▶ **Stored data entries**
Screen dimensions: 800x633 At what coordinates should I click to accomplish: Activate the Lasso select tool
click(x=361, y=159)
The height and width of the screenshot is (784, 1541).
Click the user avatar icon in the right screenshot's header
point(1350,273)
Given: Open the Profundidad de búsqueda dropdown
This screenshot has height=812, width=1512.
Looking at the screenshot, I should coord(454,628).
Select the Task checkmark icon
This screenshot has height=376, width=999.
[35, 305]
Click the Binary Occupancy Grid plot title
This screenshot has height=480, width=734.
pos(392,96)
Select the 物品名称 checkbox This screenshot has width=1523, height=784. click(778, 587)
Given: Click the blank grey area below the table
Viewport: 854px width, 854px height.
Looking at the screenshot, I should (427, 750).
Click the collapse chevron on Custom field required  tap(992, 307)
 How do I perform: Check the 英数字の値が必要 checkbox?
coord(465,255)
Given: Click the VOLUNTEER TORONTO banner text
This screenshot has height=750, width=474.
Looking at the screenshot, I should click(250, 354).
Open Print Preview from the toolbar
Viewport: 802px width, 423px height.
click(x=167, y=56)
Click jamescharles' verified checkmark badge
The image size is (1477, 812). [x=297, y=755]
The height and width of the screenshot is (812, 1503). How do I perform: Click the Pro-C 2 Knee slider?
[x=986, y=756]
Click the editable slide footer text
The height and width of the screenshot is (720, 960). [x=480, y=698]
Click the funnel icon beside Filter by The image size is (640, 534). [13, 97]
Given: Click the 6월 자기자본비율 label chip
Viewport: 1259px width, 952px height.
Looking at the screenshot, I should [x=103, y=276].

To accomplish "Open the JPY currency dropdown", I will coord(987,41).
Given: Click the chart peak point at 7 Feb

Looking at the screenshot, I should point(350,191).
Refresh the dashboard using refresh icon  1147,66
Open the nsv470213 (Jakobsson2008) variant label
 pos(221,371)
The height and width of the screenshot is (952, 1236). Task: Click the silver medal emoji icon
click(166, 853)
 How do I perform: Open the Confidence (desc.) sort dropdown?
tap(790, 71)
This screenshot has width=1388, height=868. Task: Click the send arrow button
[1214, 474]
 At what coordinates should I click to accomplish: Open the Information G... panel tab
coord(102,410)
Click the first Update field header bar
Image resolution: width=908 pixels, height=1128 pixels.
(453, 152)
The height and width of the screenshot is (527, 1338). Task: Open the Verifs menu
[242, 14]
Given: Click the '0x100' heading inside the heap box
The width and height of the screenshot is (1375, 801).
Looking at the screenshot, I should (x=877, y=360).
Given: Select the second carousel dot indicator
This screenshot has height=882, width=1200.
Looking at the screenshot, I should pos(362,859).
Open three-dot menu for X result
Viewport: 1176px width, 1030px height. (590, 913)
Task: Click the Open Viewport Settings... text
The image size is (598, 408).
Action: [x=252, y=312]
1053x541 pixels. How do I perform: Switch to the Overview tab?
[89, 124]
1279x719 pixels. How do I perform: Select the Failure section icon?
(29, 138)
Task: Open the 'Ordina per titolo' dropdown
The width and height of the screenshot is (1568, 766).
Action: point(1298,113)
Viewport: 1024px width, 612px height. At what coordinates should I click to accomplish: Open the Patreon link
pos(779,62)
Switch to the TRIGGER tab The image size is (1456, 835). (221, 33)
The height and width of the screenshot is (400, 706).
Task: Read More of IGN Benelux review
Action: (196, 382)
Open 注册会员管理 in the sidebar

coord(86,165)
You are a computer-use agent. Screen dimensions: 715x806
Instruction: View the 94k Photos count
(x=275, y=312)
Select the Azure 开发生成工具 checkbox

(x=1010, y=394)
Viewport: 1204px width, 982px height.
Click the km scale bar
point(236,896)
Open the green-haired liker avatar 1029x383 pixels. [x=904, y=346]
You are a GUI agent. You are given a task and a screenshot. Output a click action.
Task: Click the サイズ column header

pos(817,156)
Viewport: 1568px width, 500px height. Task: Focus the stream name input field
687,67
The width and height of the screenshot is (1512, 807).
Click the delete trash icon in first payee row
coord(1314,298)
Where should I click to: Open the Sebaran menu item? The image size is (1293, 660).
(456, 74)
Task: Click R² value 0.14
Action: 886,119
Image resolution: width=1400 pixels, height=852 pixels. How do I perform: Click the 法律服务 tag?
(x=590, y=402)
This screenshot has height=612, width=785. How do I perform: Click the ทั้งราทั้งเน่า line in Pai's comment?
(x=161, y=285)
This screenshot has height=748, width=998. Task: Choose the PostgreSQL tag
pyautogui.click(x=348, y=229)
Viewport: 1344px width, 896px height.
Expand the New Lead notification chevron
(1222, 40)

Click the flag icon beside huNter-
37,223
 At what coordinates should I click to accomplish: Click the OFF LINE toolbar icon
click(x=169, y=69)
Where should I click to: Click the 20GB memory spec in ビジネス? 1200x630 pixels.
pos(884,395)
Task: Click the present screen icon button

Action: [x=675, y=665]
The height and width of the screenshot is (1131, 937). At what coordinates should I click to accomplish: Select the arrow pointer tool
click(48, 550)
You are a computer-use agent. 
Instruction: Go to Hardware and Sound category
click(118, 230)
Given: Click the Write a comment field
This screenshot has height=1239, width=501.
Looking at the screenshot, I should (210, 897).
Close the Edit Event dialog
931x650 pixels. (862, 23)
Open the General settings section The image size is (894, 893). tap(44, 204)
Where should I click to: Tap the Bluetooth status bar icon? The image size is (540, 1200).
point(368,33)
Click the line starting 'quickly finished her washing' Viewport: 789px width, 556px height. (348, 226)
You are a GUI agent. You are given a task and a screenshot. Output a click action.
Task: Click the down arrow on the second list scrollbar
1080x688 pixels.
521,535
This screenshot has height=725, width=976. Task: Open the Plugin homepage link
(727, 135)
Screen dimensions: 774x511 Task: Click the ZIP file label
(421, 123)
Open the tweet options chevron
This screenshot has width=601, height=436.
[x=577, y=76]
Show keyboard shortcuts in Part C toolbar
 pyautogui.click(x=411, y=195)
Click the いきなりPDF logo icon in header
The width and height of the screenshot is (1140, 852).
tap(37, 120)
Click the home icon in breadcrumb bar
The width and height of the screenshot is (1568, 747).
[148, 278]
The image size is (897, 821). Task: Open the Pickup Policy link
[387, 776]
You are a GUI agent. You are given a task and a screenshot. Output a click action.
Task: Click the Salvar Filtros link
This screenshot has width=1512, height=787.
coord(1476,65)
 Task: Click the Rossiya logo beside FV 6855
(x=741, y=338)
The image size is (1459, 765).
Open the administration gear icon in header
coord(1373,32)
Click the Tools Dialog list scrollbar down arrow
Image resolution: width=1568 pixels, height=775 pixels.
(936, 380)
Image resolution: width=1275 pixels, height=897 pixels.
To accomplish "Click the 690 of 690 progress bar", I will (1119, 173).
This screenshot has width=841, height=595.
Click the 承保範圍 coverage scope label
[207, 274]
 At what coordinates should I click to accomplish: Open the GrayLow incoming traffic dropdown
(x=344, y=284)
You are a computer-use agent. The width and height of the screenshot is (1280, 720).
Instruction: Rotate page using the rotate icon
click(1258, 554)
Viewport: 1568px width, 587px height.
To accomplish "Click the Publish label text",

▶ **EXERCISE PROMPT**
In which lines of the records does the word "second" appear? Copy each of them.

▶ **TASK ANSWER**
Given: Select the second carousel dot indicator
Task: Click the down arrow on the second list scrollbar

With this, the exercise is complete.